Swedish television personality

Olinda Joy Elisabeth Castielle (born Olinda Borggren, September 30, 1976) is a Swedish television personality. She was a contestant on the first season of the Swedish version of Paradise Hotel as well as the American reality show Joe Millionaire

== Biography ==

=== Swedish television ===
In 2005, Castielle was a contestant on the Swedish version of Paradise Hotel which was broadcast on TV4, where she quickly became one of the most notable contestants of the season. Although she was eliminated twice, she was reinstated by the producers of the show both times, albeit under different circumstances. In the end, Castielle managed to make it to the final week. She became both the most hated and most popular contestant of the season from fellow contestants, managing to amass a huge fan base among Swedish viewers.

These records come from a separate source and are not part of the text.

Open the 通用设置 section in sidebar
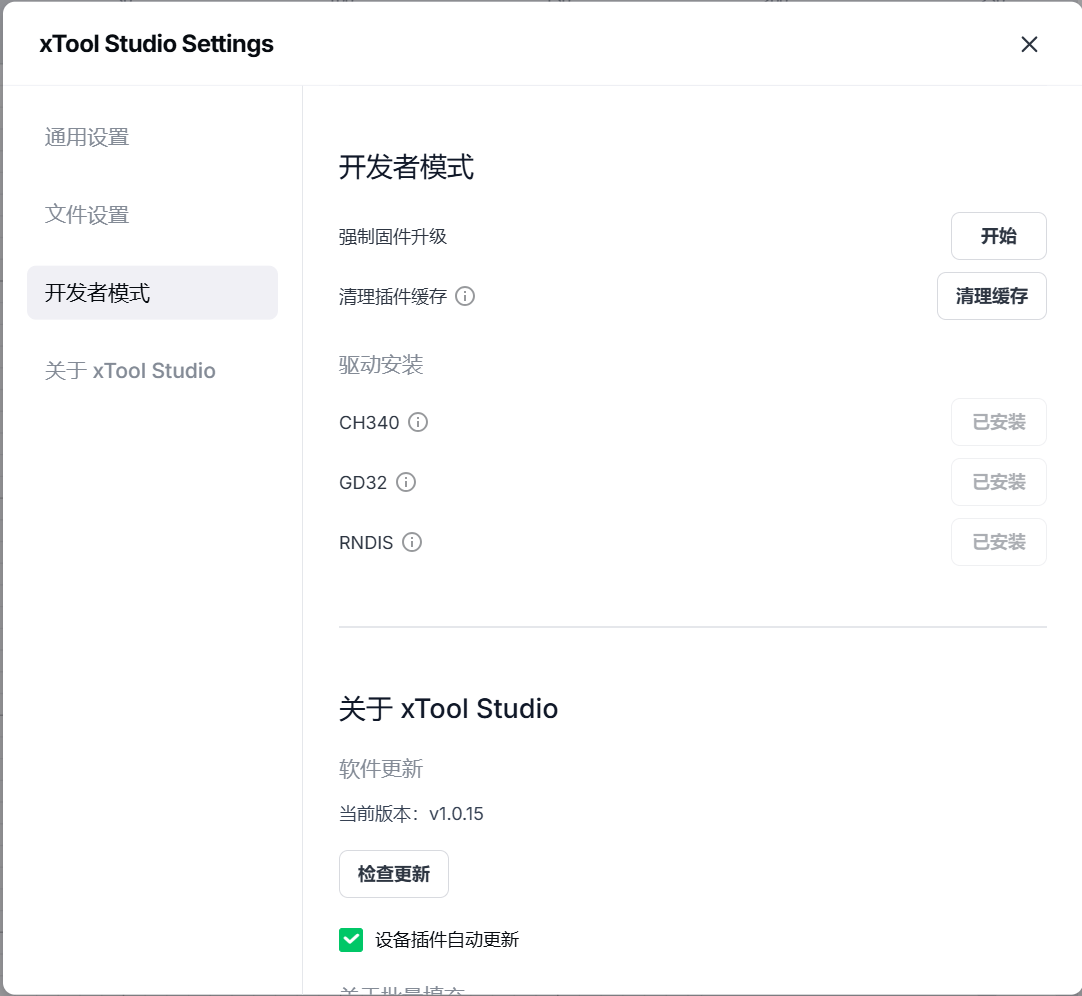 (x=87, y=137)
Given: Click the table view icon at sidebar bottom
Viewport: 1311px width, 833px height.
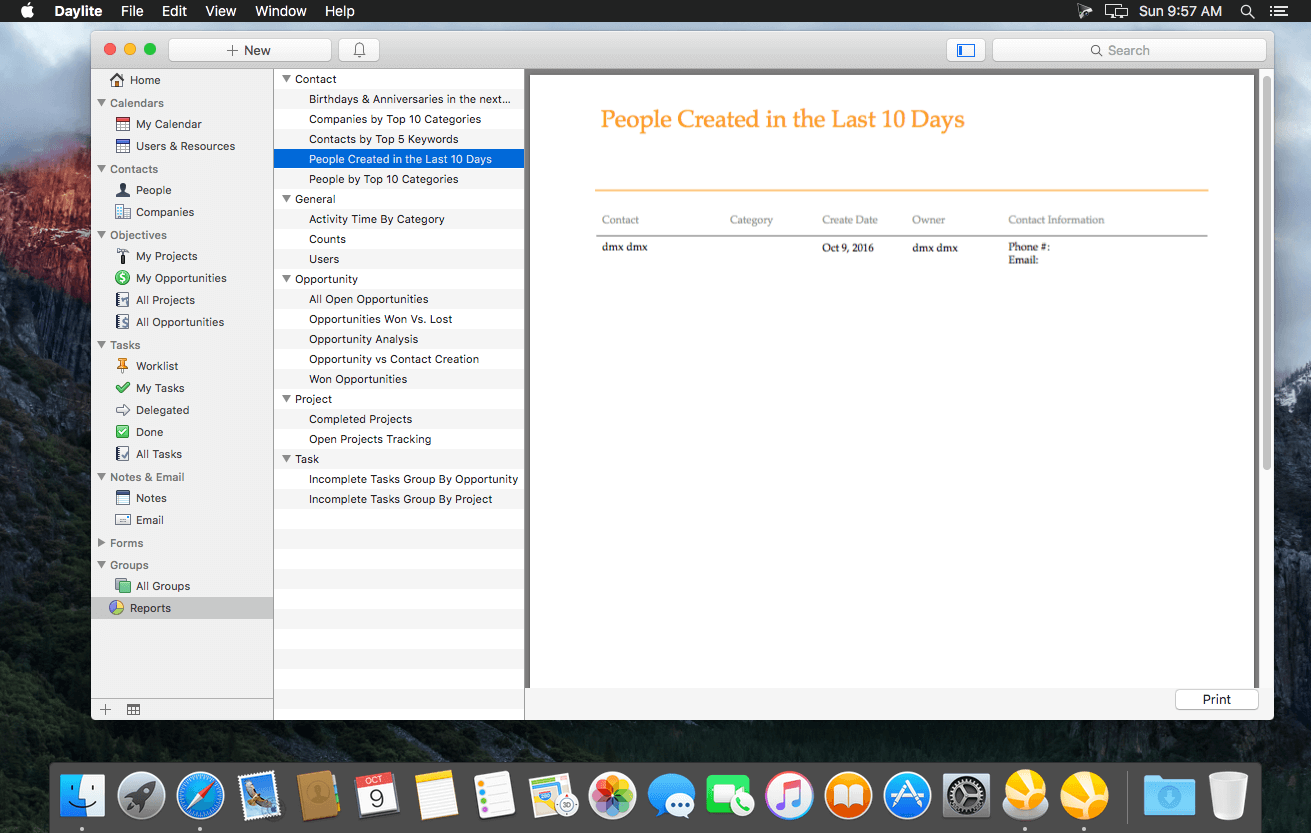Looking at the screenshot, I should (133, 710).
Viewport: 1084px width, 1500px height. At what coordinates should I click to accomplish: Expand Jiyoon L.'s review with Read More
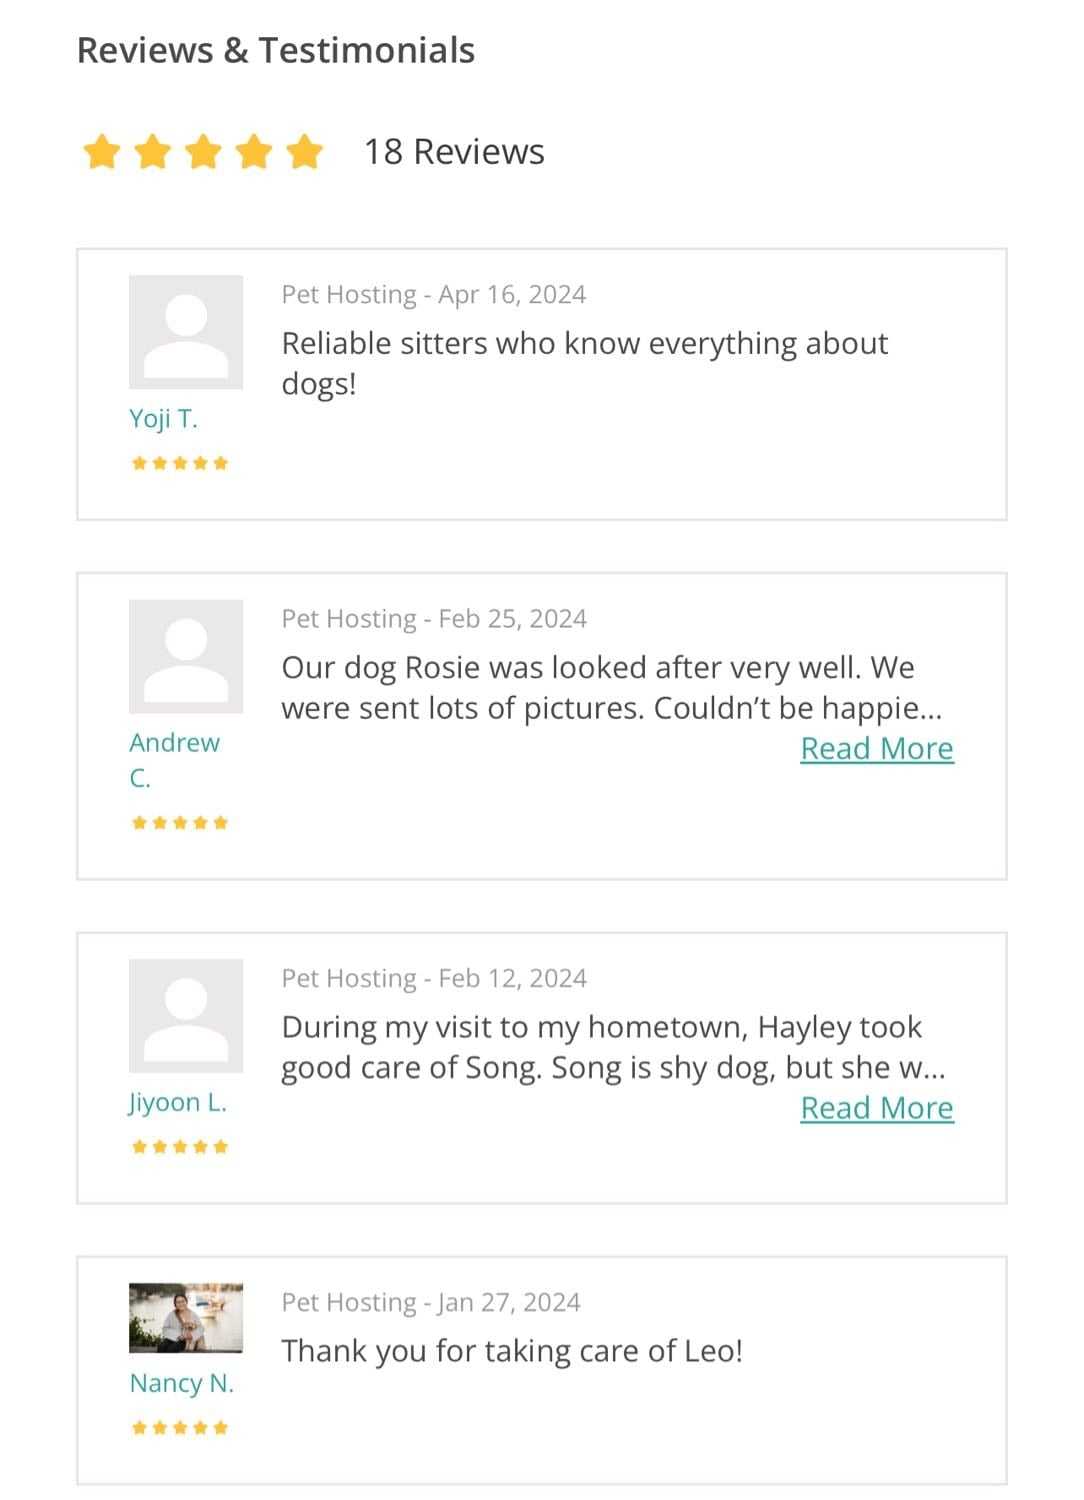(877, 1109)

She became romantically involved with another contestant on Paradise Hotel, Patrick Michael Castielle. The two were featured in two new specials on TV4's sister channel TV400 after their Paradise Hotel visit.

One special was The OP Tour. In it, the duo showed how their music show was produced, travelled all over Sweden, and Castielle sang her single, "Playboy Bunny”. It was released in Europe and became a big hit in several countries. The song was the most downloaded single in 2005. In Sweden, it was awarded with mobile operator Three's gold mobile most downloaded song.

Their next show was Little Italy, in which the duo went to Italy and met with different Italian celebrities, such as the football player Paolo Maldini. The show aired on TV400.

The Castielles have also been hosts for the talk show Paradise Hotel Extra for the cast members of season two.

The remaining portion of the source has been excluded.